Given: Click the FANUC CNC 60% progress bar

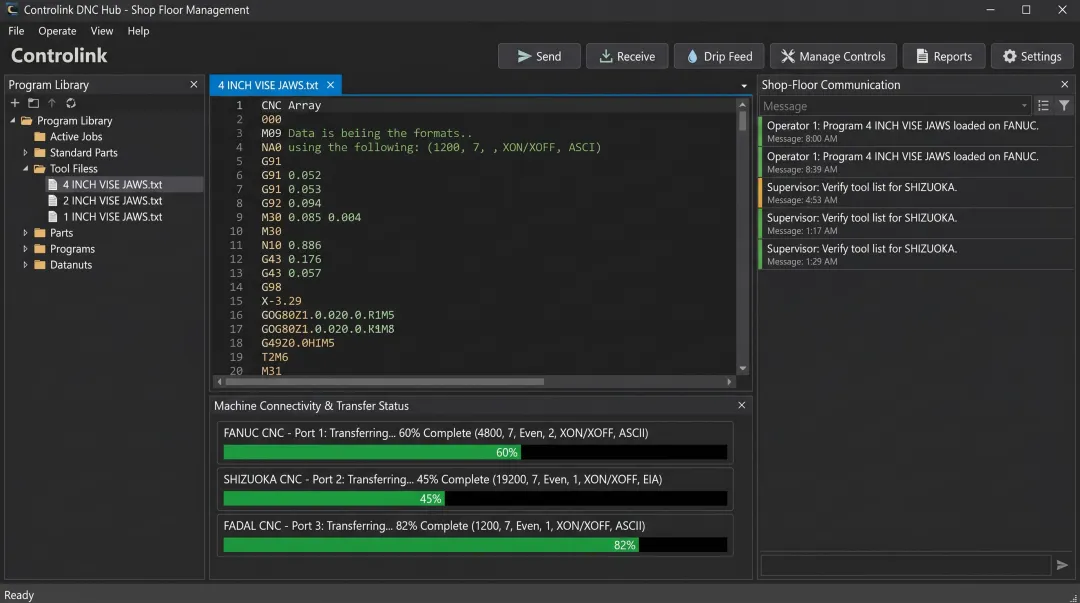Looking at the screenshot, I should point(475,452).
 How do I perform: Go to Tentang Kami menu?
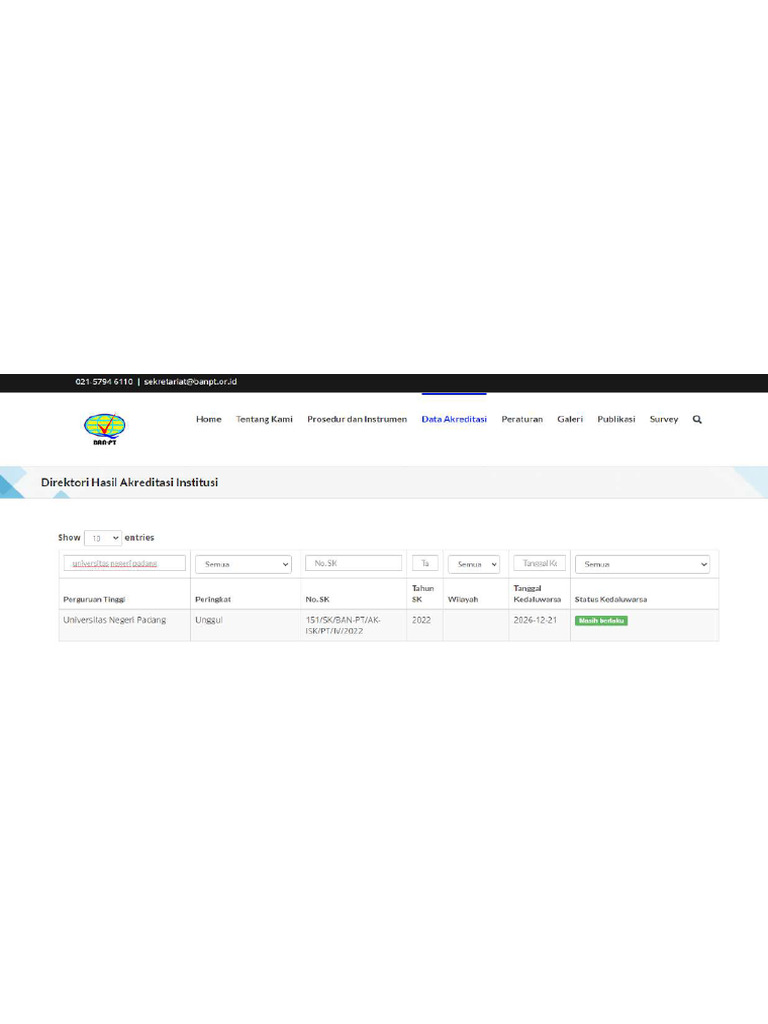pyautogui.click(x=264, y=419)
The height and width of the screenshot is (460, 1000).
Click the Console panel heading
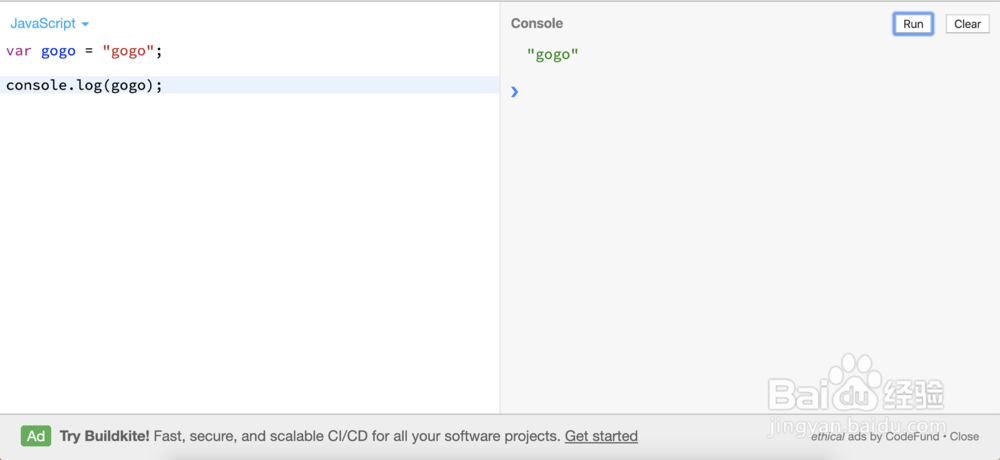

WORK TO BE COMPLETED:
Omit the pictures. Repeat the rest of the data exactly.

RESPONSE AREA:
Given: Click the FANUC CNC 60% progress bar

Looking at the screenshot, I should point(475,452).
 How do I perform: Go to Tentang Kami menu?
pyautogui.click(x=264, y=419)
The height and width of the screenshot is (460, 1000).
Click the Console panel heading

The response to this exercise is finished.